Pour infléchir cette tendance, les leviers semblent multiples : le transport collectif, l’autopartage et la mobilité active avec notamment le REV [Réseau express vélo, soit 191 km de voies cyclables protégées dans Montréal].
Transport collectif : la clé?
Pour désengorger les axes routiers, le développement des transports collectifs s’avère essentiel. «Sur Henri-Bourassa, par exemple, plus de 50 000 personnes transitent par jour grâce au transport collectif, informe Julie Roy, élue municipale et présidente de la Commission sur l’eau, l’environnement, le développement durable. C’est l’un des plus gros axes de toute la STM [Société de transport de Montréal]. Et le transport actif [comme le vélo] ne pourra jamais rivaliser; le vélo est juste un complément.»
Dans son rapport d’activité 2023, la STM a comptabilisé plus de 288 millions de déplacements, soit une augmentation de 21 % comparativement à 2022. Cette augmentation s’explique selon la STM, «entre autres, par le retour en présentiel de télétravailleurs, par la reprise du tourisme et par la gratuité à 65 ans et plus, mesure promue par la Ville ».

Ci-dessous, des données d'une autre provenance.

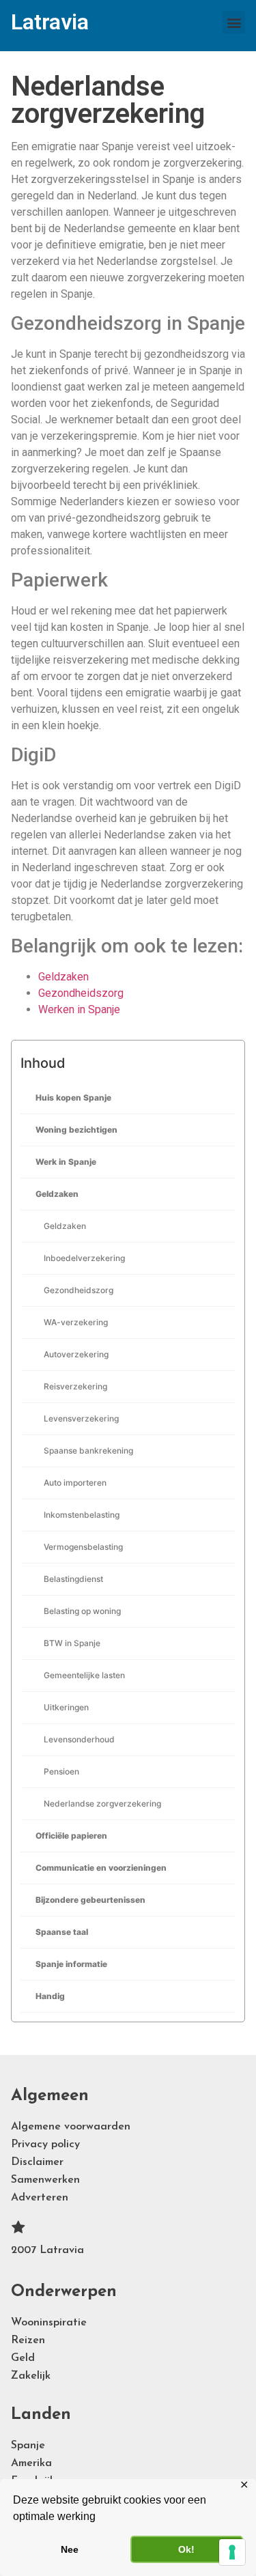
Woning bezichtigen (76, 1129)
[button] (234, 22)
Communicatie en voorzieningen (101, 1868)
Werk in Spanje (65, 1162)
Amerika (31, 2463)
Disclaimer (37, 2162)
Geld (23, 2358)
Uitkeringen (66, 1707)
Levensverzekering (81, 1418)
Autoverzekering (76, 1354)
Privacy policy (45, 2144)
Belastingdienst (73, 1579)
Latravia (50, 22)
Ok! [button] (186, 2549)
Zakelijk (31, 2375)
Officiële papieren (71, 1835)
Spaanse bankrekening (88, 1450)
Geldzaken (57, 1194)
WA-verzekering (76, 1322)
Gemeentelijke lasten (84, 1675)
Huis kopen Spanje (73, 1097)
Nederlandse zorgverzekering (102, 1803)
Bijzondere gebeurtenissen (90, 1900)
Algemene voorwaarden (70, 2126)
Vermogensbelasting (83, 1547)
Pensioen (61, 1771)
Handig (50, 1996)
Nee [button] (70, 2549)
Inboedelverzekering (84, 1258)
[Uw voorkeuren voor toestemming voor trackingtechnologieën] (232, 2552)
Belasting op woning (82, 1611)
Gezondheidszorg (78, 1290)
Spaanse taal (61, 1932)
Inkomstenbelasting (81, 1515)
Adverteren (39, 2197)
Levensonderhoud (79, 1739)
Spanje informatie (71, 1964)
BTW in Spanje (72, 1643)
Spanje (28, 2445)
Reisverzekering (75, 1386)
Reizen (28, 2340)
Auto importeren (75, 1482)
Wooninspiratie (49, 2322)
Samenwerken (45, 2180)
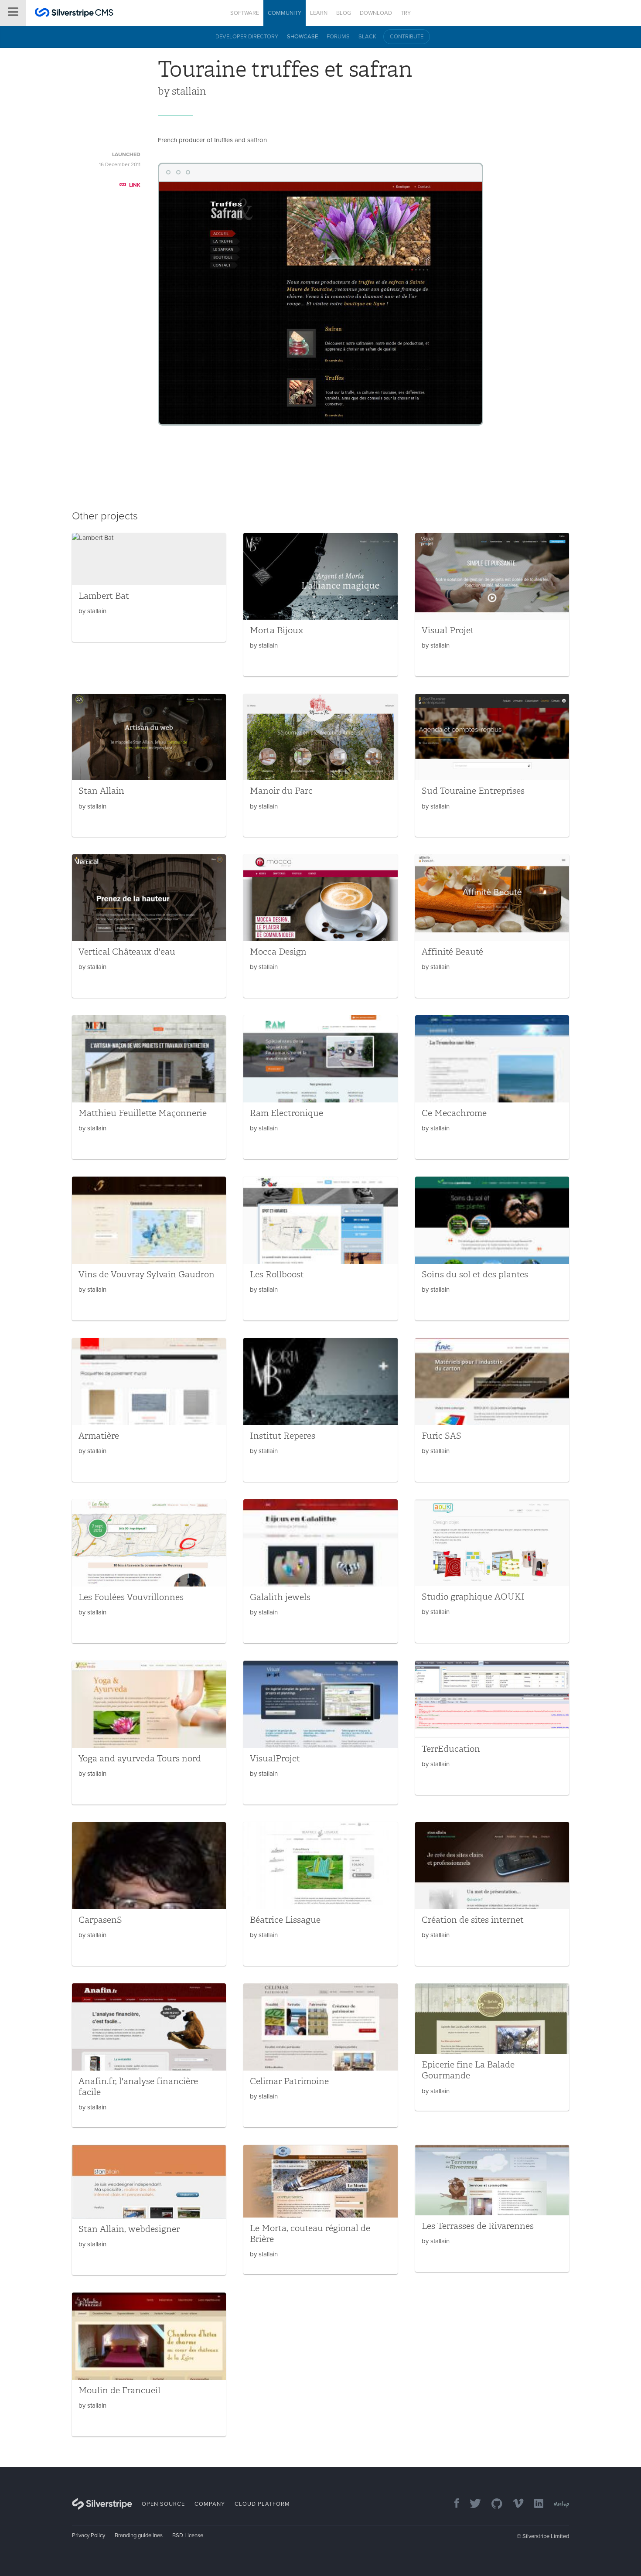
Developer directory (246, 36)
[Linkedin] (534, 2504)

Ainsi, en 2023, la ligne de bus 121 Sauvé – Côte Vertu était la deuxième la plus achalandée du réseau, à Montréal. Selon les données collectées par la STM pour le Journal des voisins, environ 173 308 déplacements quotidiens ont été enregistrés, en moyenne, sur les lignes d’autobus transitant par l’arrondissement sur la période la plus achalandée, du 25 mars au 16 juin 2024.
Densification urbaine
D’ailleurs, certains souhaitent déjà la création de nouvelles infrastructures de transport pour mieux «quadriller» la circulation. Ainsi, Mark Purdon, professeur à l’UQAM, préconise la création d’un organisme «chapeautant la planification de l’aménagement territorial, les transports routiers et les transports collectifs. Nous voyons des organisations comme celle-ci en Californie et elles ont très bien réussi à identifier les mesures politiques nécessaires pour obtenir les réductions requises. La CMM [Communauté métropolitaine de Montréal qui regroupe 82 municipalités] aspire peut-être à [jouer] ce rôle, mais l’ARTM [autorité régionale de transport métropolitain] et le MTQ [ministère des Transports et de la mobilité durable du Québec] planifient encore souvent le transport en commun et le transport routier séparément. Le Fonds pour le transport en commun du Canada, récemment annoncé par le gouvernement fédéral, facilitera le financement des efforts régionaux de décarbonation.»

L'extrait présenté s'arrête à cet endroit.